California, once famed for its “car culture”, has developed significant corridor operations in both northern and southern California.  Interestingly, with the exception of Amtrak’s Coast Starlight, there is no rail connectivity between the two entities; both are region-centric.

Maine wasn’t on the map in 1971, it now has frequent Amtrak service to Boston.  North Carolina’s “Piedmont” service between Charlotte and Raleigh will add a third round trip in June.  Frequencies on Amtrak’s Cascades and Hiawatha routes are far greater than what was available on April 30, 1971, prior to Amtrak.

Apparently we have been ignoring the obvious, even though the evidence is in plain sight:  conventional long distance rail travel in the U.S. has entered into a long, slow and likely, terminal, decline.  To borrow a previous Amtrak phrase, it seems to be on the glide path to oblivion.
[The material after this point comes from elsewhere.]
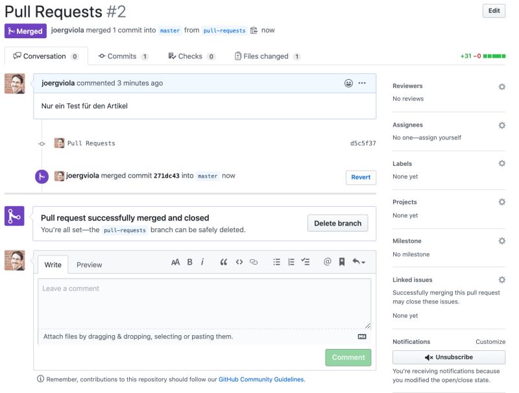Click the Delete branch button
Thus, I assert that there are two very inconvenient truths about Amtrak’s “national” route system mandate:

  • The U.S. has two transportation systems, air and highway, that are ubiquitous geographically, and literally serve virtually every location in the country
  • Amtrak never really was meant to serve even all the populous locations in the country; if it had been, the majority of rail passenger service available on April 30, 1971 should have remained in place.

In reality, if there had been a desire for a really “national” passenger train system in 1971, the goal of those planning what became Amtrak should have been finding the source of funding for continued service on, for example, the Union Pacific from Omaha to Salt Lake City and beyond to Los Angeles and Portland. Were Rock Springs and Green River truly less deserving of access to a national system than Dodge City and La Junta?
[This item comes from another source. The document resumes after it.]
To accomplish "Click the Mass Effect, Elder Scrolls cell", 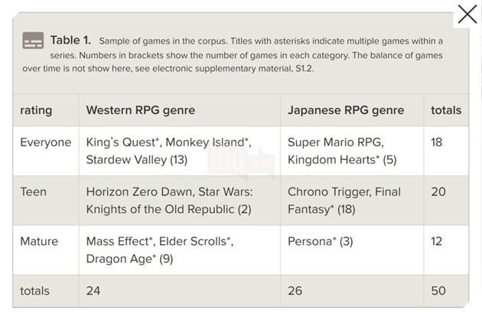I will [x=159, y=250].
While useful in getting Amtrak launched politically, the idea of widespread geographical support resulting from inclusion of long-haul routes may actually been a trap, in terms of meeting Amtrak’s financial needs.  What has resulted is essentially a “subsistence stipend”.  Politicians seem leery of killing the long-haul routes, but the level of support that is being provided is not enough to effectively fund Amtrak’s needs.  

On the other hand, as demonstrated by growth in corridor-type services, where there is a real need for intercity rail passenger service, and constituents receive benefits that can be claimed politically, money can be found. 

This suggests strongly that Amtrak should continue to expand its corridor operations, including working with political coalitions to secure funding for them on a project-specific basis.  Even when they are not geographically contiguous, there should be economies of scale in procurement, and probably other areas such as training and maintenance, for example.  The recent acquisition of Siemens Charger diesel locomotives for use in multiple state-sponsored services provides an example.

Finally, what should be done about the remaining long-haul services?  It seems unlikely that the current equipment can be replaced when it is obsolete.  Current trains should be evaluated carefully, on a system basis, with those that don’t make the cut eliminated.

In this process, it would be useful to consider non-traditional solutions, including reduced frequency; VIA Rail operates the Canadian twice or three times weekly.  Another possibility is having Amtrak operate long-haul trains, with on-board service contracted out.

Passenger rail, including Amtrak, can continue to contribute to America’s mobility needs.  Done properly, an Amtrak considerably larger than today’s version could evolve; its route system probably won’t be contiguous.  Forcing Amtrak to conform to political needs of fifty years ago is not going to produce a viable future.